El Papa León XIV destacó que “Dios tiene un lugar reservado para cada persona” y llamó a confiar en su guía


En la Ciudad del Vaticano, durante su alocución previa al rezo del Regina Coeli de este domingo 3 de mayo, el Papa León XIV centró su mensaje en la relación personal entre Dios y cada creyente, destacando que la fe implica reconocerse como alguien conocido y llamado de manera única.

Al reflexionar sobre el Evangelio de Juan, que recoge las palabras de Jesús durante la Última Cena, el pontífice recordó la promesa de Cristo a sus discípulos: “Y cuando haya ido y les haya preparado un lugar, volveré otra vez para llevarlos conmigo, a fin de que donde yo esté, estén también ustedes”.

En ese marco, subrayó que “Dios tiene un lugar reservado para cada persona” e invitó a los fieles a confiar en ese llamado personal, que orienta la vida incluso en medio de las dificultades.

Un mensaje de confianza y sentido

El Santo Padre destacó la figura de Cristo como guía y pastor, y remarcó que Dios no actúa para quitar, sino para dar plenitud. En esa línea, afirmó que la confianza en Dios permite encontrar sentido en cada etapa de la vida, aún en contextos adversos, porque su presencia acompaña y orienta el camino de cada persona.

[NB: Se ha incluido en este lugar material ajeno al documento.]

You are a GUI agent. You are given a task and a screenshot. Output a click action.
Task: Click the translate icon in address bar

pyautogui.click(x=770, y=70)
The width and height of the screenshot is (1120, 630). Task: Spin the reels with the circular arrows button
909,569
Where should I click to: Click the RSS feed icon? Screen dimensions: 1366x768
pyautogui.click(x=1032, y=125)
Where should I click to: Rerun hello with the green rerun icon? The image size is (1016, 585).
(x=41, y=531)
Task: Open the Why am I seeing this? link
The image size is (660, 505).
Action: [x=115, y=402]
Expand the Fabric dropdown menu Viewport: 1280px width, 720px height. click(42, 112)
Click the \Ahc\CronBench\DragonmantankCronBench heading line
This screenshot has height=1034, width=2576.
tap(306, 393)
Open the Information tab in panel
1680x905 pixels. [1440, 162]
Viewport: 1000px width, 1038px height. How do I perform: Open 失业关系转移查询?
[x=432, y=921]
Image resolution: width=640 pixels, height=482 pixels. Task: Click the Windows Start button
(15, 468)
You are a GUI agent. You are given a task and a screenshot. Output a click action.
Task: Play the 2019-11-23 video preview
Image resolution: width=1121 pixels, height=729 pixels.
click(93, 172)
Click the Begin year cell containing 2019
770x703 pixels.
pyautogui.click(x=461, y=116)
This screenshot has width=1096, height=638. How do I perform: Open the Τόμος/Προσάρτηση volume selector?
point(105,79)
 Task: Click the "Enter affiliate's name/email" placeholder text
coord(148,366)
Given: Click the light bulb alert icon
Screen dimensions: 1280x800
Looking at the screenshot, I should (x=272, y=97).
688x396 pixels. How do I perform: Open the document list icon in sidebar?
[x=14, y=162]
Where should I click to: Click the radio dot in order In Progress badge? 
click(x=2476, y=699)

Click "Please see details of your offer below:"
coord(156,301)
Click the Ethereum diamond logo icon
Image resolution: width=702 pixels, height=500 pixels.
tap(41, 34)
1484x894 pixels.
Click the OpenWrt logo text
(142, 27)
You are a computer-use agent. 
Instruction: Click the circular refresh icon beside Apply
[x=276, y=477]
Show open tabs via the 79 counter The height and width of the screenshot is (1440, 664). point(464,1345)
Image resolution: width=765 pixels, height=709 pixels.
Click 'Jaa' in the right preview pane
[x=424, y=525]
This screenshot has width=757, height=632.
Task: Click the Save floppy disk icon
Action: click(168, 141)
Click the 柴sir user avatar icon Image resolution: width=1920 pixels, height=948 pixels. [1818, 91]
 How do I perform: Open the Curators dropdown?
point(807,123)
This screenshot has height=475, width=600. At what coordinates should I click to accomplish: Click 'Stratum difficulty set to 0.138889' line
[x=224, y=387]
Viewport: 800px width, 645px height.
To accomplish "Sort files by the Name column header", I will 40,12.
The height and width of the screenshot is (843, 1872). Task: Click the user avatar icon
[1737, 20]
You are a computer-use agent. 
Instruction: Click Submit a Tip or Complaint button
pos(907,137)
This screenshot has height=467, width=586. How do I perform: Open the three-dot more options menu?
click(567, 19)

Asimismo, señaló que la fe libera al ser humano de la ansiedad por poseer, sobresalir o alcanzar prestigio como forma de validación personal. “En Dios, cada persona ya tiene un valor infinito”, expresó, al tiempo que advirtió que muchas veces el mundo transmite un mensaje contrario.

El Papa también exhortó a los fieles a ejercitar el discernimiento, para identificar aquellas voces que guían la vida cotidiana y evitar influencias que los alejen del camino del Evangelio.

Una Iglesia abierta y acogedora

En el cierre de su mensaje, el Papa León XIV encomendó a la Virgen María, Madre de la Iglesia, que cada comunidad cristiana sea una casa abierta y acogedora, donde todas las personas se sientan esperadas y nadie quede excluido.

De este modo, el pontífice reafirmó el llamado a construir comunidades basadas en la cercanía, la escucha y la inclusión, en sintonía con el mensaje central de su reflexión dominical.